• ACTION ITEM
Copy out the data in full and exactly, passing over the pictures.

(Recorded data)
··········

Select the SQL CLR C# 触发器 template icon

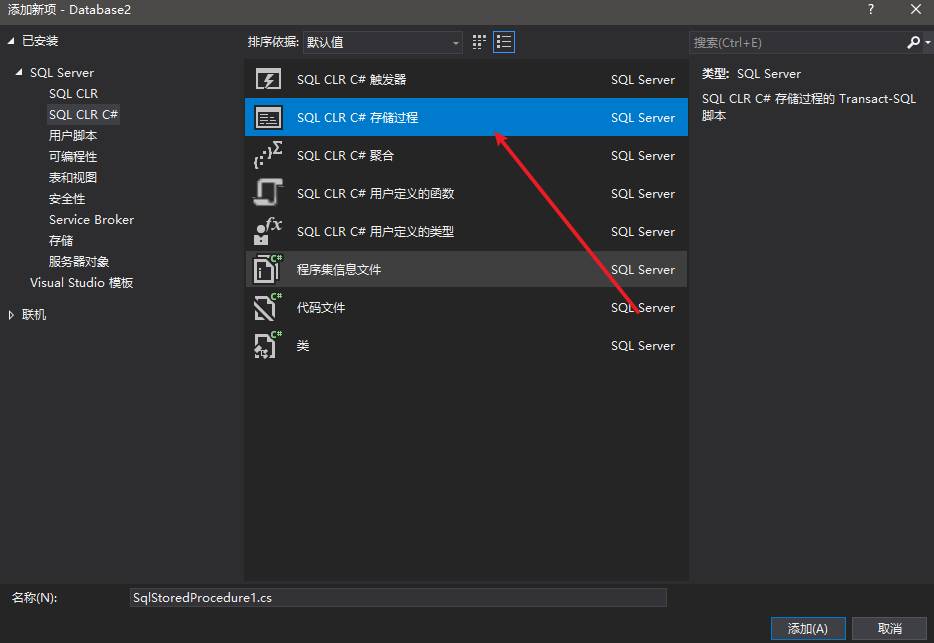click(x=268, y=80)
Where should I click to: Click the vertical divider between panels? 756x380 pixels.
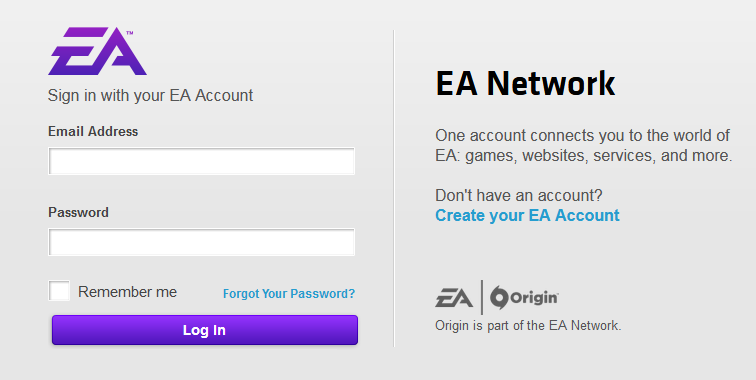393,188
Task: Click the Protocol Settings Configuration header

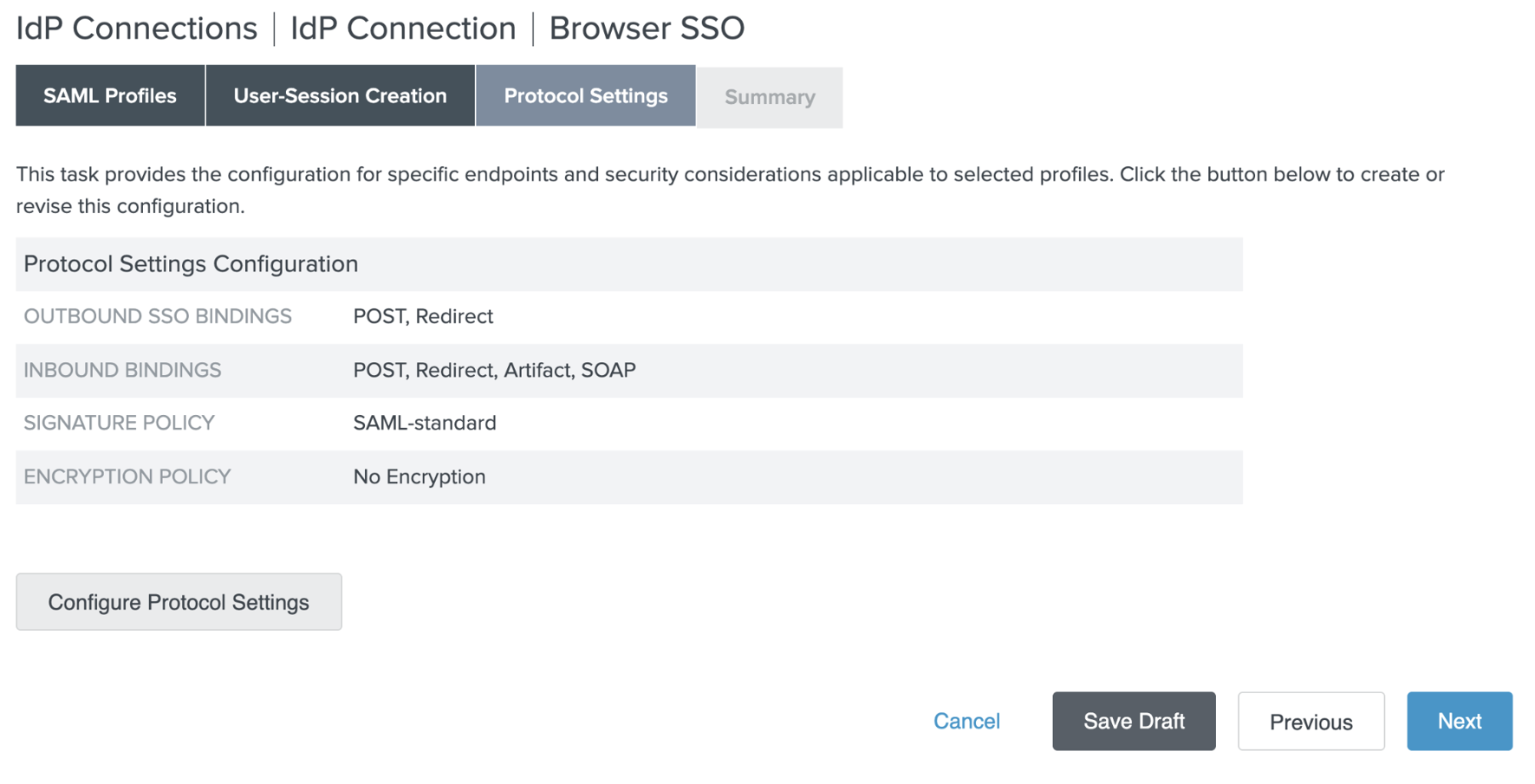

··········

• ANSWER SECTION
Select the SQL CLR C# 触发器 template icon

click(x=268, y=80)
Where should I click to: Click the vertical divider between panels? 756x380 pixels.
393,188
Task: Click the Protocol Settings Configuration header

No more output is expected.